Every year, the West loses 1.3 million acres of its iconic sagebrush steppe, according to the newest report from a multi-agency group working to conserve this important ecosystem. That’s roughly 2,000 square miles — an area about the size of Grand Canyon National Park, or four times the sprawl of Los Angeles.

The largest terrestrial biome in the Lower 48, sagebrush rangeland spans 13 states and once covered a third of the continental U.S. Now, roughly half of it is gone. The new report, released in September, includes maps that show the full scale of the loss since 2001 and identify its causes. It’s the latest step in an effort by 94 scientists and specialists from 34 government agencies, universities, and nonprofits to catalog large-scale threats to the sagebrush biome.

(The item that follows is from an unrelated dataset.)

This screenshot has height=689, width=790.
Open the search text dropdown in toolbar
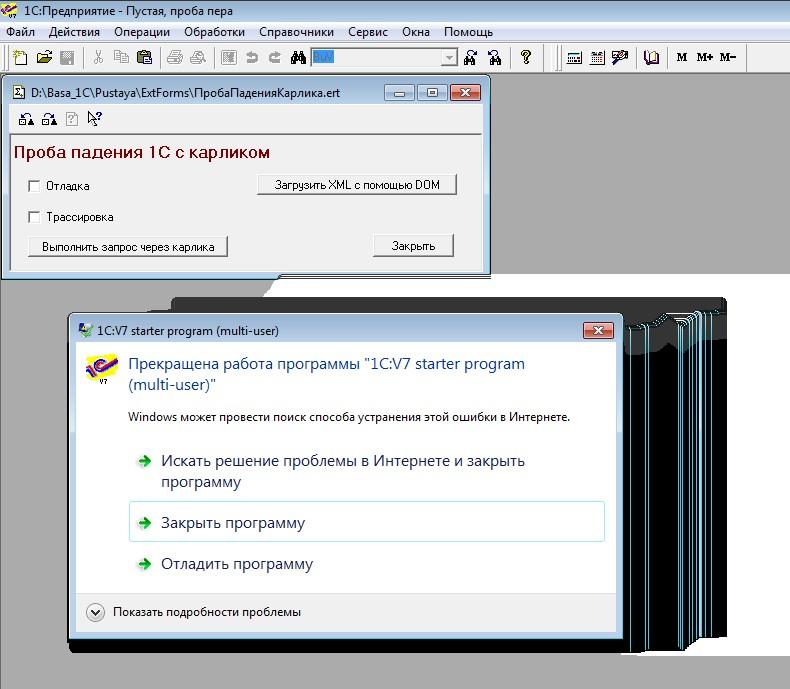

Later this winter, the group plans to publish a rangeland-wide set of priorities and strategies to conserve the roughly 115 million acres that remain.

“The fact that we’ve already lost half (the sagebrush rangeland), as far as function and intactness, is mind-blowing,” said Matt Cahill, head of the Nature Conservancy’s Sagebrush Sea Program, who helped produce the report. “Without a healthy sagebrush biome, we’re going to see life in rural America in the West become increasingly intractable.”

Read more at: Yale Environment 360

Sagebrush steppe in Owyhee County, Idaho. (Photo Credit: Famartin via Wikipedia)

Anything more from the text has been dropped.